Em Vitória, mesmo em bairros onde os preços já costumavam ser altos, as casas e apartamentos estão ainda mais caros. O preço do metro quadrado na Capital do Espírito Santo subiu 22% nos últimos 12 meses, segundo a pesquisa Fipe-Zap. É a maior alta da série histórica, que começa em 2013.
A questão é que essa alta valorização, muito comemorada pelo mercado, tem um lado preocupante: impacta na diminuição da possibilidade da pessoa de baixa renda ter acesso a uma moradia digna e de qualidade, ou pressiona moradores e comerciantes antigos a deixarem o bairro.
Desde o início da pandemia, o metro quadrado da cidade ficou 32% mais caro e hoje tem o preço médio de R$ 8.843. No bairro Praia do Canto ele custa R$ 10.697.
"Essa valorização que a gente está sofrendo no valor dos imóveis e, consequentemente, também nos aluguéis, isso limita a possibilidade da população poder morar numa cidade com boa infraestrutura como Vitória, ou pelo menos em boa parte dela", explica Giovanilton Ferreira, doutor em Arquitetura e Urbanismo e professor da Universidade de Vila Velha (UVV).
O Estatuto das Cidades prevê alguns mecanismos para que construtoras e incorporadoras paguem ao município pelo direito de construir, e lucrar, sobre os terrenos e toda a infraestrutura pública que há no entorno.
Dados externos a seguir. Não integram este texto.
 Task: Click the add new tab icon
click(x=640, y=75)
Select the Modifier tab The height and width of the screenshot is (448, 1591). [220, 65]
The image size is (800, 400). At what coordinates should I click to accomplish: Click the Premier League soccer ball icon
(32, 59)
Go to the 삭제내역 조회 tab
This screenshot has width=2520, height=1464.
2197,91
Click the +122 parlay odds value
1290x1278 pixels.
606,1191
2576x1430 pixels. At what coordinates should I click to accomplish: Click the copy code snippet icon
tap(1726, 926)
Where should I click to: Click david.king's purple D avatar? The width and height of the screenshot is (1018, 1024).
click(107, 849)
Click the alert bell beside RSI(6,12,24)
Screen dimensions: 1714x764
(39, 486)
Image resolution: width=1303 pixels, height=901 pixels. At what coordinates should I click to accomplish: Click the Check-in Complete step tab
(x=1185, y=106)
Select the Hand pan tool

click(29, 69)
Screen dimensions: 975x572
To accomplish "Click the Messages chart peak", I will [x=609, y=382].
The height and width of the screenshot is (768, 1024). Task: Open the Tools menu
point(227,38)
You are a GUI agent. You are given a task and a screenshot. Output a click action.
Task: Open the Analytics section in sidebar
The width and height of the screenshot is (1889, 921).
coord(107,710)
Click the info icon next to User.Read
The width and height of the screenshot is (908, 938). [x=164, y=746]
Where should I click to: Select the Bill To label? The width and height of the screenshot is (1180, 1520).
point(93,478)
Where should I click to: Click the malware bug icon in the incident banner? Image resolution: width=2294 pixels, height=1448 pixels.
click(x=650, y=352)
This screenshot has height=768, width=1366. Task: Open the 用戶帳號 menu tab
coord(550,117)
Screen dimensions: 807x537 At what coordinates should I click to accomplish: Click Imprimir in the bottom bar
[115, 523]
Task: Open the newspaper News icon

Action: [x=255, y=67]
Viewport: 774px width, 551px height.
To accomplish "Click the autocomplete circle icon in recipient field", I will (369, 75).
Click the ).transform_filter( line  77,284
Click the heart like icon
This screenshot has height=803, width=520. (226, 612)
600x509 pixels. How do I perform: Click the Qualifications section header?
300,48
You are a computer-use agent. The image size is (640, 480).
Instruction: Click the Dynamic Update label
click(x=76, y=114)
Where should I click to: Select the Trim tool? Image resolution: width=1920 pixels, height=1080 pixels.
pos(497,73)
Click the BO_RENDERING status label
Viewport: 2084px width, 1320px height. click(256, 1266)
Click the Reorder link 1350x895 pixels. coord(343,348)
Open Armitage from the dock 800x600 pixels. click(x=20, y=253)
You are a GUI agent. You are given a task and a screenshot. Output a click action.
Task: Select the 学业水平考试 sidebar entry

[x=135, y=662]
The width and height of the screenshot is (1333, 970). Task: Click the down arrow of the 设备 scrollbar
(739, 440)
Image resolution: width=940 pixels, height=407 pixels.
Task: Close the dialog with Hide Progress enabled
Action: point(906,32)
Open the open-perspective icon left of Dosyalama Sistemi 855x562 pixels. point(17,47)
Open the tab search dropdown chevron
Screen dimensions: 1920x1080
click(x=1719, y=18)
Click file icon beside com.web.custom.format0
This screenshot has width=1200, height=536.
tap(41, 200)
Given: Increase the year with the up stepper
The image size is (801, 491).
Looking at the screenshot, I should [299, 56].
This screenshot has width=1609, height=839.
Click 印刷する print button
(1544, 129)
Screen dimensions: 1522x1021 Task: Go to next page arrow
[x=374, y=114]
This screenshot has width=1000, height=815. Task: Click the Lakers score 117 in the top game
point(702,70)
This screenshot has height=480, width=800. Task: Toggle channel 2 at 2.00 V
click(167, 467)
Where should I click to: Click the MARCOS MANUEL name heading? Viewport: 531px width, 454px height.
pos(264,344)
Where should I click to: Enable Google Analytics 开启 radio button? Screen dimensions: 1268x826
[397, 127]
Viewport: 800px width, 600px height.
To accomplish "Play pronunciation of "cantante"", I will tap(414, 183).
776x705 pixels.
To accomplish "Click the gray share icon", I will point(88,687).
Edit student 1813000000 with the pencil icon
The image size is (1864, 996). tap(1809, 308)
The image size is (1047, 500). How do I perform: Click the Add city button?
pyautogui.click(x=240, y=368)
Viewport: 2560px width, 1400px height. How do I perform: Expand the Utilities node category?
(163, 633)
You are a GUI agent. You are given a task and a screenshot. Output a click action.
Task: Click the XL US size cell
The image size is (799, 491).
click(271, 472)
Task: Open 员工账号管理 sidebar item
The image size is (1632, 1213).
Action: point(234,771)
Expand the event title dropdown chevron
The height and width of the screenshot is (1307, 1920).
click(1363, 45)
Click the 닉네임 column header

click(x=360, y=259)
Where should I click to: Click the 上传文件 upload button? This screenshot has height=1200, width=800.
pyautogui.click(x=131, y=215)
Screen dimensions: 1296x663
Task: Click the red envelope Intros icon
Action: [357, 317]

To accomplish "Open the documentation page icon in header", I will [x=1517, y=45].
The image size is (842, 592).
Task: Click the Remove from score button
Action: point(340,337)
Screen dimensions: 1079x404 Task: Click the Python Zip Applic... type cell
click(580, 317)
Segundo o diretor de Integração e Projetos Especiais do Instituto Jones dos Santos Neves (IJSN), Pablo Lira, os instrumentos da política urbana contribuem para possibilizar uma verticalização, e valorização imobiliária, mas que respeite as desigualdades por meio de medidas compensatórias.
"Parte dessa recuperação da valorização imobiliária pode ser reinvestida nas áreas com menor infraestrutura, as áreas mais precárias da cidade, de forma a tentar começar a igualar as condições em todas as áreas da cidade, gerando a valorização para investimentos nas áreas de menor infraestrutura e, consequentemente, ampliando as possibilidades do próprio mercado imobiliário futuramente", explica o arquiteto e urbanista Giovanilton Ferreira.